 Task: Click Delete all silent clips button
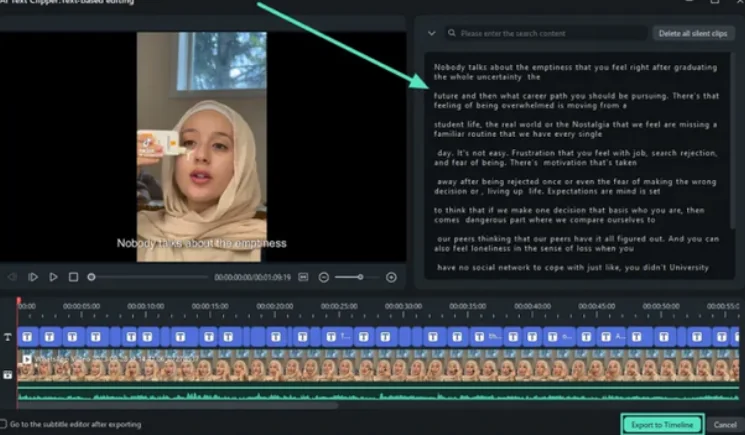coord(695,33)
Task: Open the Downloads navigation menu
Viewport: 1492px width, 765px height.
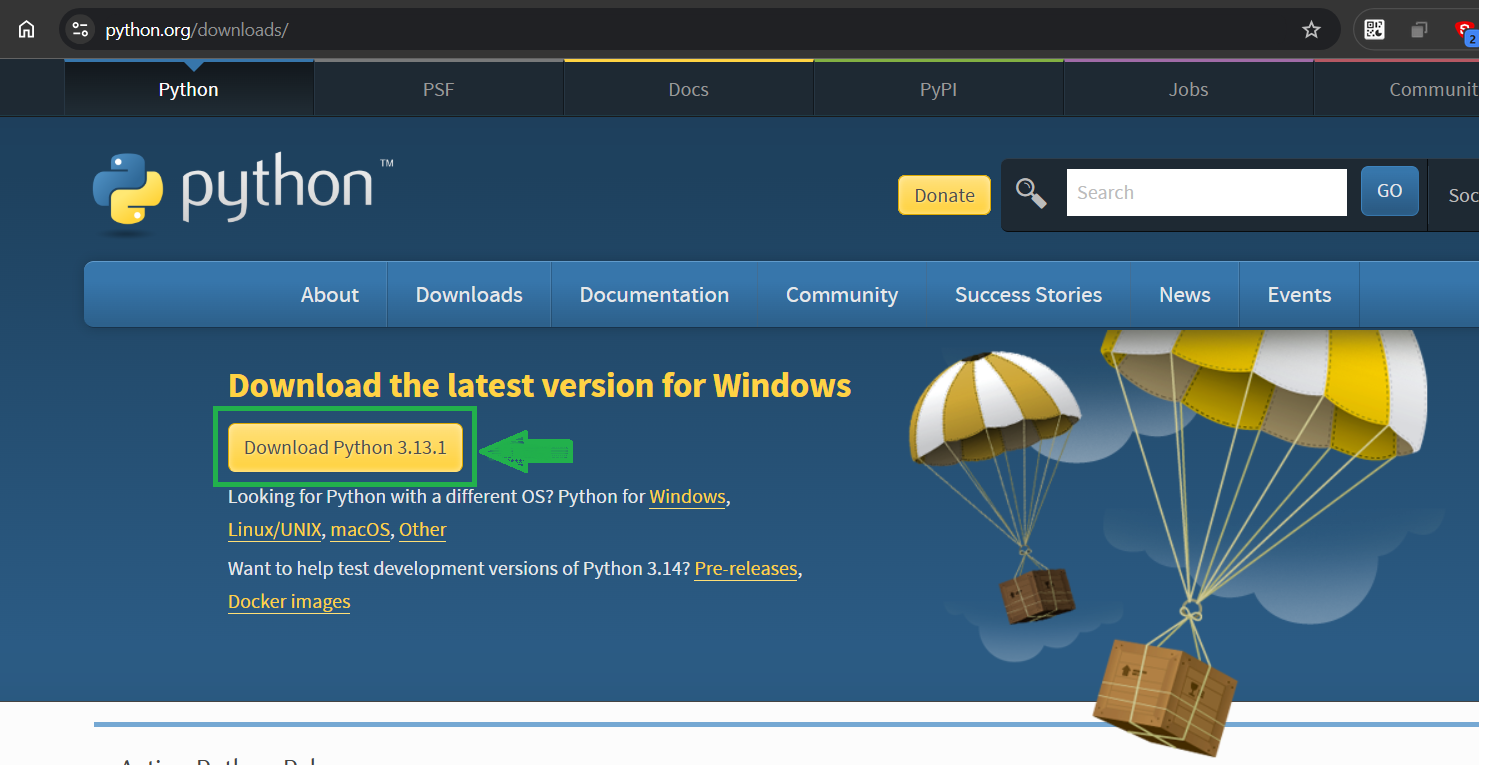Action: tap(469, 295)
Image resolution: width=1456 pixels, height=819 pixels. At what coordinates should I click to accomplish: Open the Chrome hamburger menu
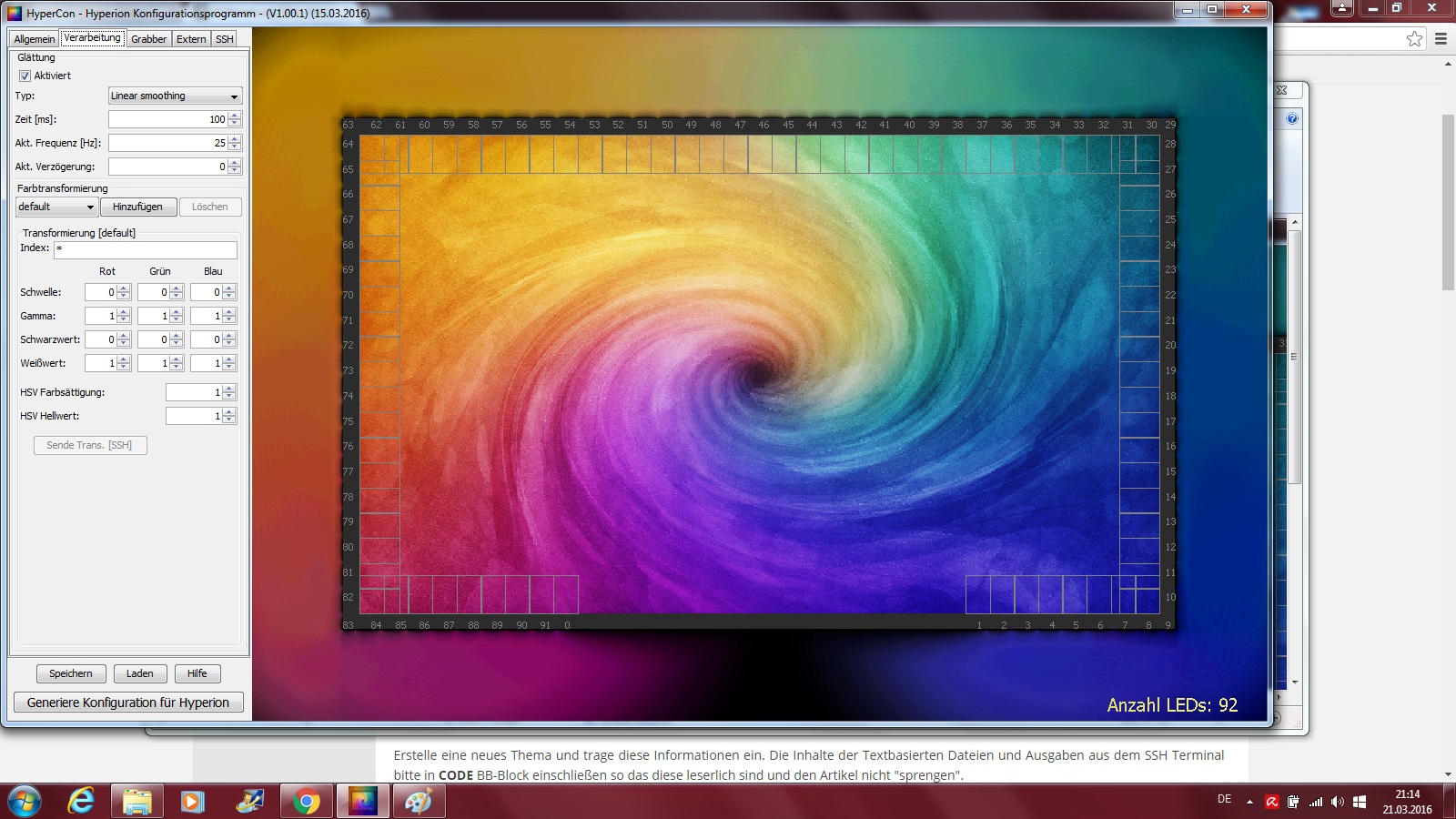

**EXERCISE OBJECTIVE**
Skip every picture. Repeat word for word the lines from the line holding "Task: Open the Downloads navigation menu" through the end of the entries above.

**RESULT OF THIS TASK**
Task: Open the Downloads navigation menu
Viewport: 1492px width, 765px height.
Action: tap(469, 295)
Image resolution: width=1456 pixels, height=819 pixels. At what coordinates should I click to accomplish: Open the Chrome hamburger menu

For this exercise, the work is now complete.